▸ WHAT IS REQUIRED
Scan the entries below for the word "info". Copy each line that has it.

─── MATERIAL FOR THIS EXERCISE ───

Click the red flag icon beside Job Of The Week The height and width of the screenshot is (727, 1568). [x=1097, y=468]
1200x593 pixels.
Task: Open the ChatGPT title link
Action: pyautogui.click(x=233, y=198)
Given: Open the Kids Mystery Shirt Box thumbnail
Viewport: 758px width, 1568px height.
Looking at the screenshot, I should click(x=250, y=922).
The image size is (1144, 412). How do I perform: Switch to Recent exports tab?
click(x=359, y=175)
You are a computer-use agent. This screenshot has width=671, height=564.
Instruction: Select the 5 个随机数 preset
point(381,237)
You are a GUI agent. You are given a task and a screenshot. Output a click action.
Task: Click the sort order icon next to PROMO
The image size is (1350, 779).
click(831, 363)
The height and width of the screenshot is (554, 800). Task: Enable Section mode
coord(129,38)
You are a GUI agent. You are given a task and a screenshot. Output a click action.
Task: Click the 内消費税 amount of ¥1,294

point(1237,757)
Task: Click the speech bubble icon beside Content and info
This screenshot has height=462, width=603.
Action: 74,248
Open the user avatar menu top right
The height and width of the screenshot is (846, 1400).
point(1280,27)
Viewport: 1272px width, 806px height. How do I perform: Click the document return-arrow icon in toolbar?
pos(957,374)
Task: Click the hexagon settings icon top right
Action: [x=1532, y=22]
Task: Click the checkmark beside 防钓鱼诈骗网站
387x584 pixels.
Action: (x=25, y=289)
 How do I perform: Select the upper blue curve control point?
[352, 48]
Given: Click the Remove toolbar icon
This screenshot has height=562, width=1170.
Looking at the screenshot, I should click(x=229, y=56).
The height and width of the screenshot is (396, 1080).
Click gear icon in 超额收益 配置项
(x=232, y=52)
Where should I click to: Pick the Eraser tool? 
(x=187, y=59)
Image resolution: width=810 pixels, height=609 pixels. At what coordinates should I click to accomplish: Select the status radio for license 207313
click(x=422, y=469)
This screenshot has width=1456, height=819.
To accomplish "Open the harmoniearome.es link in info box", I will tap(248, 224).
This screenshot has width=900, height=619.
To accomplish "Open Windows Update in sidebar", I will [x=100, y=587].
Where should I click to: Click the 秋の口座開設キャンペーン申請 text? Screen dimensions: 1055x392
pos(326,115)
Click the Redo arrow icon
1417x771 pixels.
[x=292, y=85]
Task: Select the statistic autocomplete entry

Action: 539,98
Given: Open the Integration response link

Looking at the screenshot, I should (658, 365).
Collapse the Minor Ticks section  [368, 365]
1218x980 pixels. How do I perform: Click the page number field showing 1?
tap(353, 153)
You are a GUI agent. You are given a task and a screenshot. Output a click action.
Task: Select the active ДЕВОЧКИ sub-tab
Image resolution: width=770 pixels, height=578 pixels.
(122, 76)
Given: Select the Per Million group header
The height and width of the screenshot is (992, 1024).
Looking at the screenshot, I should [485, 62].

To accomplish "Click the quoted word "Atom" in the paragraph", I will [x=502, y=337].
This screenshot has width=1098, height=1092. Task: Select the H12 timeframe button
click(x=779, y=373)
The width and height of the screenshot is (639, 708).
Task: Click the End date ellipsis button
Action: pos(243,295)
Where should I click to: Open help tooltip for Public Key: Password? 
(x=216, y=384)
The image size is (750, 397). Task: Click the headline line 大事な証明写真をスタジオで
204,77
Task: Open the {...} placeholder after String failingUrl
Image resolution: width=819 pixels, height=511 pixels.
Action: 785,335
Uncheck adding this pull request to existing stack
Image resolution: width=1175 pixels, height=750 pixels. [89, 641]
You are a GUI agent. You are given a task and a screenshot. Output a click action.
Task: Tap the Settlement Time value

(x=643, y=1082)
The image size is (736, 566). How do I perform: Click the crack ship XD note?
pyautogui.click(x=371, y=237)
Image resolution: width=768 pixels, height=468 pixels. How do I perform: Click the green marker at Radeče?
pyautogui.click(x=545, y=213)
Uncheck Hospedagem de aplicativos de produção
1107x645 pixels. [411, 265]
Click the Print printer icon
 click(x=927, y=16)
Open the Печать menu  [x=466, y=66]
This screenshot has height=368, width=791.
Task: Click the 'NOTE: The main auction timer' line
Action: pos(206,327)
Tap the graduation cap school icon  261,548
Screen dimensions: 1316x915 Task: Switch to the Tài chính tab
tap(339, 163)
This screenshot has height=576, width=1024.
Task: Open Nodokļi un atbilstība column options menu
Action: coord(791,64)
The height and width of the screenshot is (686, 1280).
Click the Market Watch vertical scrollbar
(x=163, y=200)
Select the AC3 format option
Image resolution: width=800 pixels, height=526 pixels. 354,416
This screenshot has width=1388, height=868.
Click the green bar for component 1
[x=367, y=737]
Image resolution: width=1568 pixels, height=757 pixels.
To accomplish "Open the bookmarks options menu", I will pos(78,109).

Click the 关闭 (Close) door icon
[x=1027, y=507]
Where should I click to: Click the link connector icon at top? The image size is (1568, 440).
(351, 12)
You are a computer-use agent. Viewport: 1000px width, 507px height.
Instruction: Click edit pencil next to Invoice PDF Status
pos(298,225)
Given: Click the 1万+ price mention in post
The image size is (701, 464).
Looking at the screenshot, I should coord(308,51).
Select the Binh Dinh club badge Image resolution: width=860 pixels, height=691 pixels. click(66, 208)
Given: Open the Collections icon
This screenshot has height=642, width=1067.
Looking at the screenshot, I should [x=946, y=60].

───

▸ RESPONSE TO THIS TASK
Task: Click the speech bubble icon beside Content and info
To accomplish "Open the harmoniearome.es link in info box", I will tap(248, 224).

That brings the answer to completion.